-- SUPPLIED RECORDS start --

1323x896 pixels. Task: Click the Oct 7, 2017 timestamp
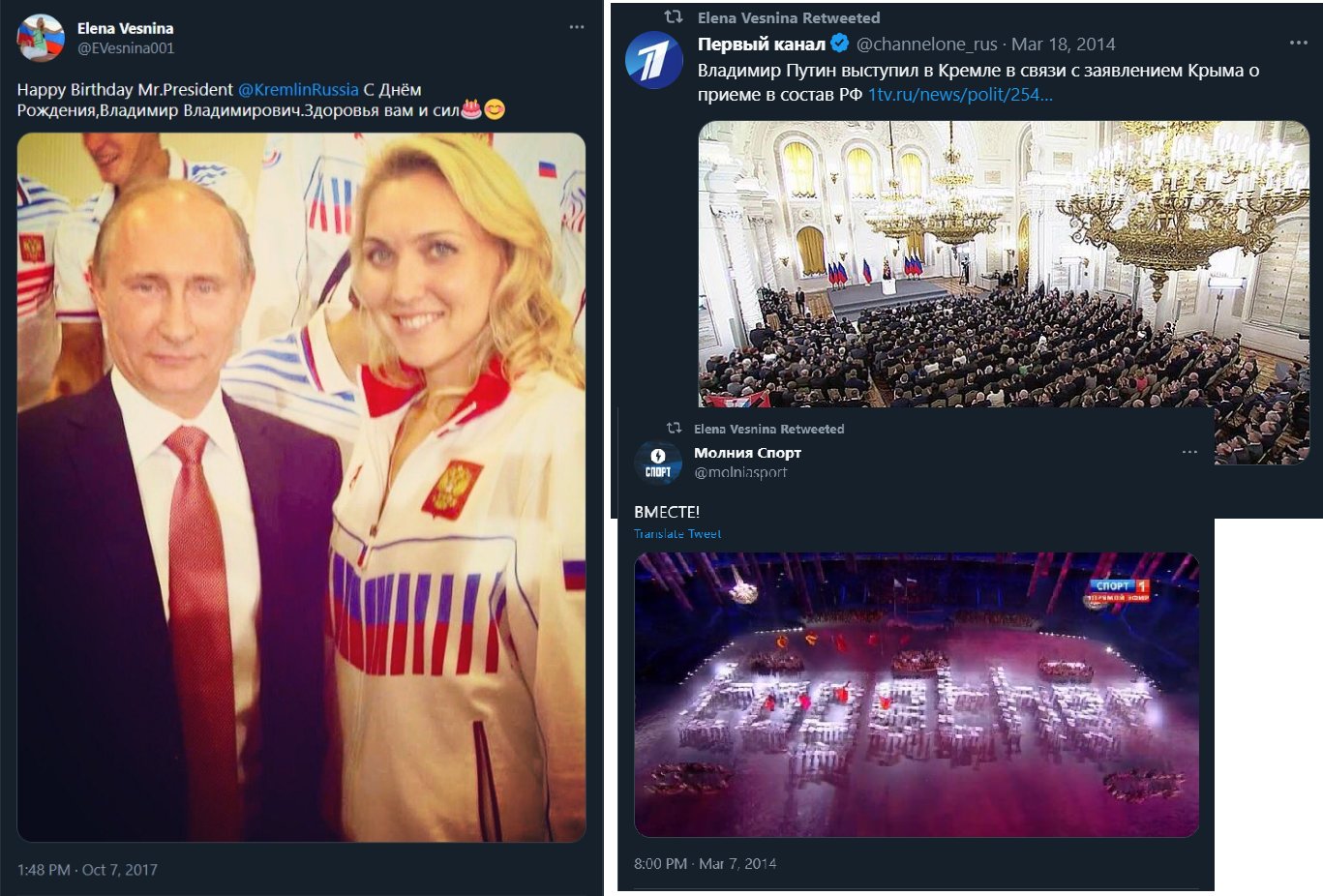tap(87, 870)
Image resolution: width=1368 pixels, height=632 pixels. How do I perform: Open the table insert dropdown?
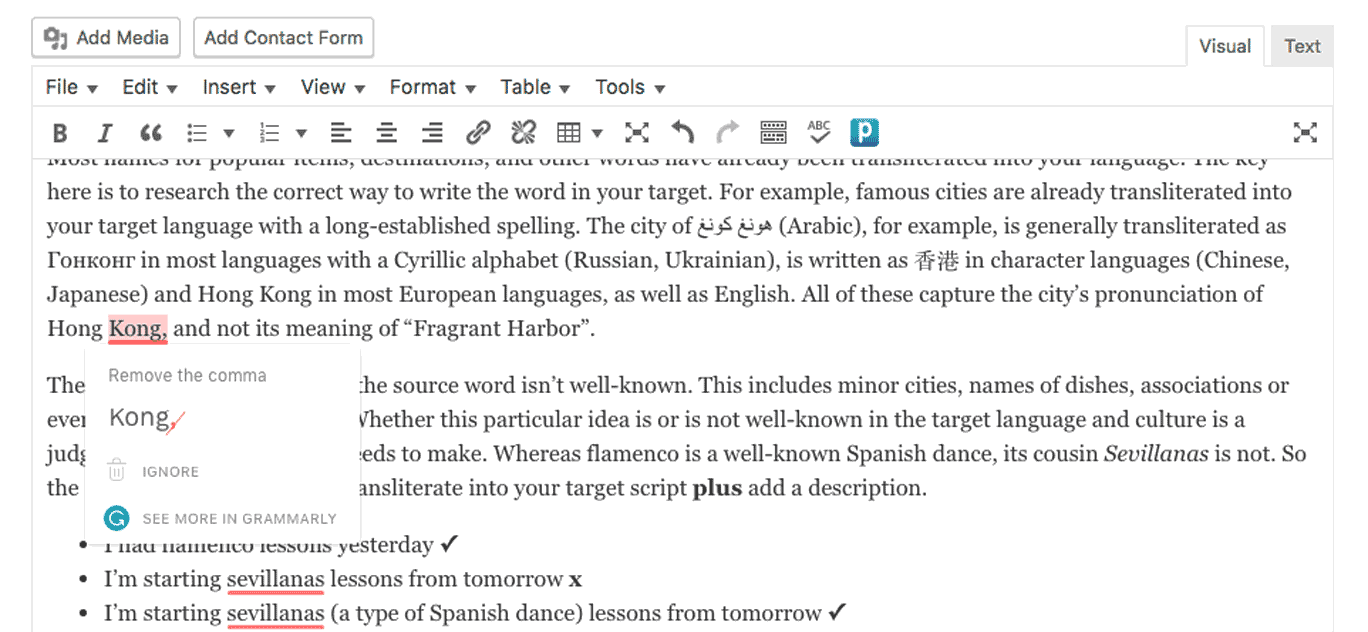[580, 133]
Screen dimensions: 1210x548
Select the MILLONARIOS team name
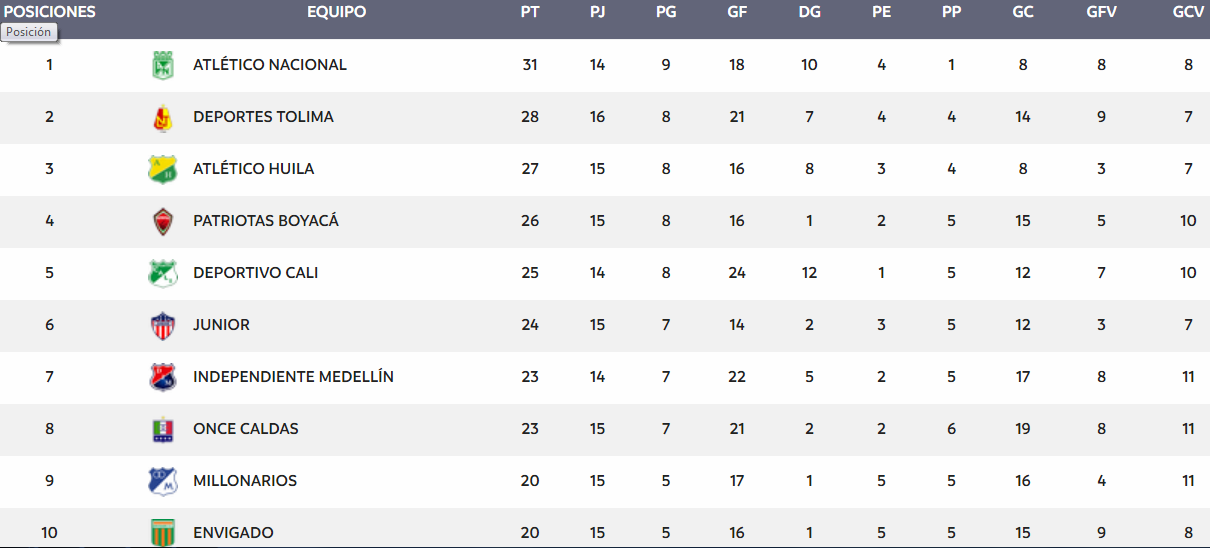[x=245, y=481]
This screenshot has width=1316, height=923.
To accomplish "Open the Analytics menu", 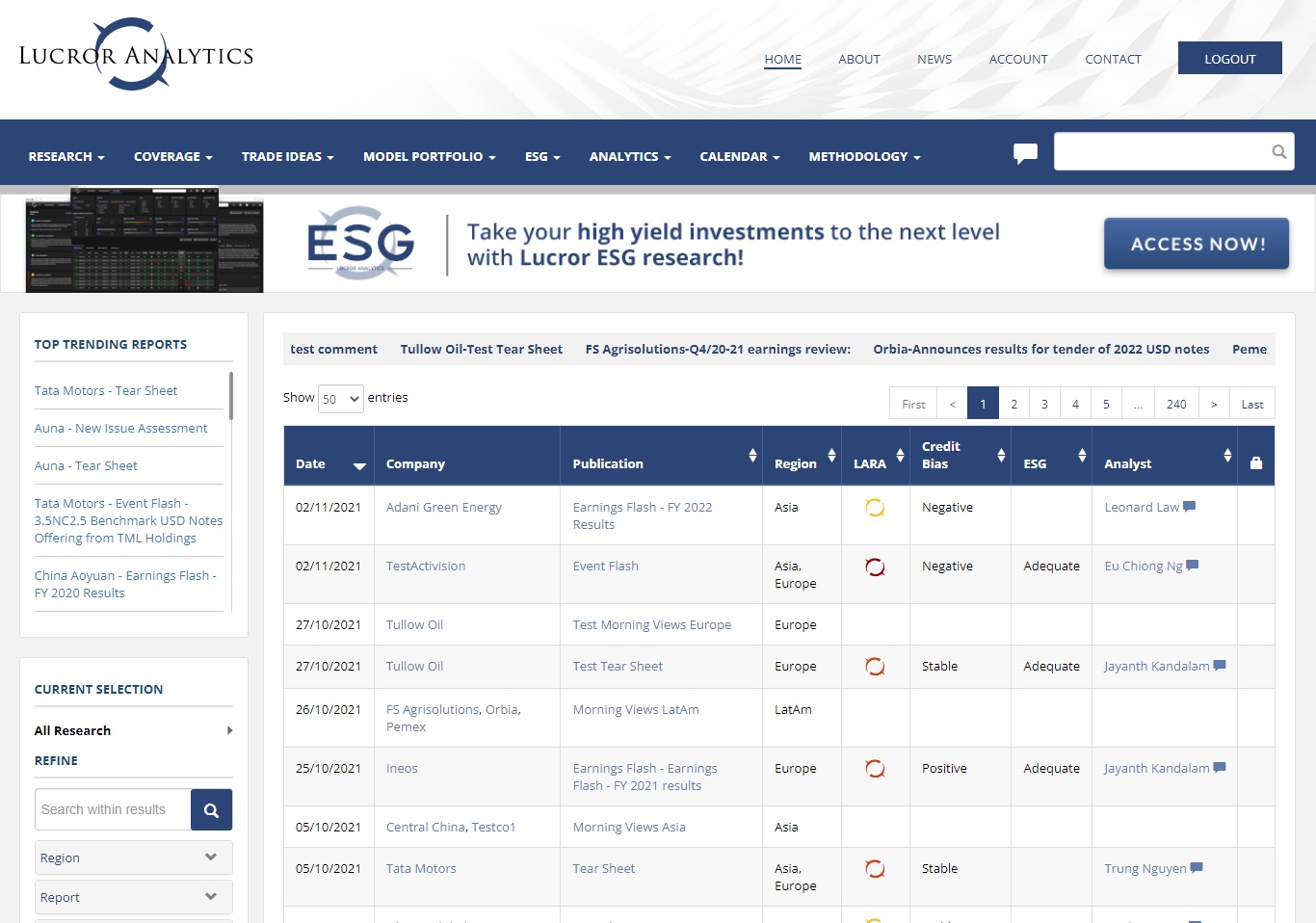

-- SUPPLIED RECORDS end --

Return each line of the records that contains the string "pixels", with case counting.

1323x896 pixels. Task: Click the Oct 7, 2017 timestamp
Image resolution: width=1368 pixels, height=632 pixels. How do I perform: Open the table insert dropdown?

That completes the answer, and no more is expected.